Recorded data:
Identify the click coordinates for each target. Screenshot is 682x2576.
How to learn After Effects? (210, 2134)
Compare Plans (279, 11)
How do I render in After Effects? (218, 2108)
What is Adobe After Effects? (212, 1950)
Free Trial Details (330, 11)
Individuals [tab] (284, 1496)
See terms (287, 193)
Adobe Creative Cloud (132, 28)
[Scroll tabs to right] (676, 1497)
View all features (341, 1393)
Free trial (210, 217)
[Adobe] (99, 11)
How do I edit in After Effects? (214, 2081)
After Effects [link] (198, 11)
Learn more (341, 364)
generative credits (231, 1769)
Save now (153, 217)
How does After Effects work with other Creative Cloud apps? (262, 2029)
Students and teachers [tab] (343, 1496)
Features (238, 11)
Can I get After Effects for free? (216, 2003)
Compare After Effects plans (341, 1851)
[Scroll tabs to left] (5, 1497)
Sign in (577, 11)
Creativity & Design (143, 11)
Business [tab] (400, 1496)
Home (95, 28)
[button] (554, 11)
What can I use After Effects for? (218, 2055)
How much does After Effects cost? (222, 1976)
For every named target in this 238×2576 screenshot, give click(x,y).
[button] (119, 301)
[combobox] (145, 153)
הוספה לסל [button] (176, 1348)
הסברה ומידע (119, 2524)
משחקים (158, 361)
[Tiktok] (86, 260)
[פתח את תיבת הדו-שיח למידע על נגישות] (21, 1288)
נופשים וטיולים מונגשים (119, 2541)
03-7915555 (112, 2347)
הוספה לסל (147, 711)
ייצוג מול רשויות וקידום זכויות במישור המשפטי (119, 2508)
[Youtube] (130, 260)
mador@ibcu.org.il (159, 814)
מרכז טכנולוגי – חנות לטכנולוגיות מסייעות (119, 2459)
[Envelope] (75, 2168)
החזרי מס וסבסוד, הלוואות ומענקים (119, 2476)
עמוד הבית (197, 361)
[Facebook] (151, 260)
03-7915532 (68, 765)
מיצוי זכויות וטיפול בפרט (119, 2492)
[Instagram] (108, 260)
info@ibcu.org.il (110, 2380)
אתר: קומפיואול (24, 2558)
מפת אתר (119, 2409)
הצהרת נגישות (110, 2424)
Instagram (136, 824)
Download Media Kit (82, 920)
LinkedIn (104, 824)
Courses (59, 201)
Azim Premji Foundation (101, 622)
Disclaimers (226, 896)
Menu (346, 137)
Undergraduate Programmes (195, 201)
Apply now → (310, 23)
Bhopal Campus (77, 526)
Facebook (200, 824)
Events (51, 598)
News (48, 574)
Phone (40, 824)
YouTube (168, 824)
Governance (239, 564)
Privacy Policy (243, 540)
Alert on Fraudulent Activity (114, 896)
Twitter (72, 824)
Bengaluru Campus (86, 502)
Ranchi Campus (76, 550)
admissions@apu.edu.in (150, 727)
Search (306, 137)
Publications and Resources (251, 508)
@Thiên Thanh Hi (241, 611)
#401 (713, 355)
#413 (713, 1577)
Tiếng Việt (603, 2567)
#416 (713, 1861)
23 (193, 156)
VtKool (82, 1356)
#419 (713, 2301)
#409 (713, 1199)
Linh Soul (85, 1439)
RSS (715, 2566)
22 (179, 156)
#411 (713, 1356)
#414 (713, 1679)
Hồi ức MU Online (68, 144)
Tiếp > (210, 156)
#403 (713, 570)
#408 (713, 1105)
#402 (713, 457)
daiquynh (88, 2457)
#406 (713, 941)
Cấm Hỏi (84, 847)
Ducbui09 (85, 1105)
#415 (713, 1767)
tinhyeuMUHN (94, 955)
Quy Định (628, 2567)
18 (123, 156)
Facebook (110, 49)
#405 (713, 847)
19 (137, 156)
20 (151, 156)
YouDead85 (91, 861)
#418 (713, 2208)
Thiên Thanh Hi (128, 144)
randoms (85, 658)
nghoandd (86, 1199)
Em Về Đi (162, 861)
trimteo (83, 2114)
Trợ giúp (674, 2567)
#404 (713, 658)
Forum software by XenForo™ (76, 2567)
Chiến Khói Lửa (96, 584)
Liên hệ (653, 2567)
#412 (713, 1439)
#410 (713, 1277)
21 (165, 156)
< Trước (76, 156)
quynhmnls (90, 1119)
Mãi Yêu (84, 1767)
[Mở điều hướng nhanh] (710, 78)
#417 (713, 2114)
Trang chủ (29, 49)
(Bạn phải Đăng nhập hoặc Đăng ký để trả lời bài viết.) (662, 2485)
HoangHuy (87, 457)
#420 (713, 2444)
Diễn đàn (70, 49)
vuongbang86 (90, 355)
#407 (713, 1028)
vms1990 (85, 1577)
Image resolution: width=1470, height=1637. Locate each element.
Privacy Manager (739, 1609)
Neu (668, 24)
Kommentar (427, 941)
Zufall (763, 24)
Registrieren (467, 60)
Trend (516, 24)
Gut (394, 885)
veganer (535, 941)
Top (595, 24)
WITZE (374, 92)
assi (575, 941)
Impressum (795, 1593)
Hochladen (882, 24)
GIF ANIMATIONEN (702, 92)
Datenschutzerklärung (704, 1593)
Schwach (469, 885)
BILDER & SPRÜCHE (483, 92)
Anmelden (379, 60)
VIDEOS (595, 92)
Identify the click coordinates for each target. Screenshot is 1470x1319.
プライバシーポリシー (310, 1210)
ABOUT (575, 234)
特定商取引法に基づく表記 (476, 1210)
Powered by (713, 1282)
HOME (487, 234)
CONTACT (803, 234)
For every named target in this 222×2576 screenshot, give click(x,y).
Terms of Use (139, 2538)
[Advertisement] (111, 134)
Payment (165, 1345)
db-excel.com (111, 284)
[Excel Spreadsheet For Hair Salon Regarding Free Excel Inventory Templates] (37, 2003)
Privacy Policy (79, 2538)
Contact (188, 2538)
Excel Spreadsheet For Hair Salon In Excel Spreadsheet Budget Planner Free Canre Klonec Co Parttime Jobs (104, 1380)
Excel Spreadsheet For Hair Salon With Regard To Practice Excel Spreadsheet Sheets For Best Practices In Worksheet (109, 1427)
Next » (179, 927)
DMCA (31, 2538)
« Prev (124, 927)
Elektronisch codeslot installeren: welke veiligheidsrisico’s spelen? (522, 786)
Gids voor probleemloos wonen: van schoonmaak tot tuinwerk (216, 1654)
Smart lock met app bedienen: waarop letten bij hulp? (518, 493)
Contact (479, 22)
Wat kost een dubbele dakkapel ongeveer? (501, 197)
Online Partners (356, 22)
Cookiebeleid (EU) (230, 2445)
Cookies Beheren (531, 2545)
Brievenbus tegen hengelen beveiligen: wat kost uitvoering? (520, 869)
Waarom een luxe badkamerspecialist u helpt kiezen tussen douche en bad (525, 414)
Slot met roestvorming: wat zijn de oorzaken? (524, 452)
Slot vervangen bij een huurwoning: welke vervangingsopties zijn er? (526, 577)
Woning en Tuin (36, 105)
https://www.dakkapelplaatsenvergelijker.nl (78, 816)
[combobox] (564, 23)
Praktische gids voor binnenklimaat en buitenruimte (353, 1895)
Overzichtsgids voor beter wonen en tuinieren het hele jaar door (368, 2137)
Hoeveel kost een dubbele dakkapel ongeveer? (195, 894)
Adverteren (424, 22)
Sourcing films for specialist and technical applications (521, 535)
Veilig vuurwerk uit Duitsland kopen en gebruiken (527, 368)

What you are asked to do: Nothing should appear in the answer except the lines above from the line with "#402 (713, 457)" through the line with "Thiên Thanh Hi (128, 144)", both included, written out exactly.

Solution below:
#402 (713, 457)
daiquynh (88, 2457)
#406 (713, 941)
Cấm Hỏi (84, 847)
Ducbui09 (85, 1105)
#415 (713, 1767)
tinhyeuMUHN (94, 955)
Quy Định (628, 2567)
18 (123, 156)
Facebook (110, 49)
#405 (713, 847)
19 (137, 156)
20 (151, 156)
YouDead85 (91, 861)
#418 (713, 2208)
Thiên Thanh Hi (128, 144)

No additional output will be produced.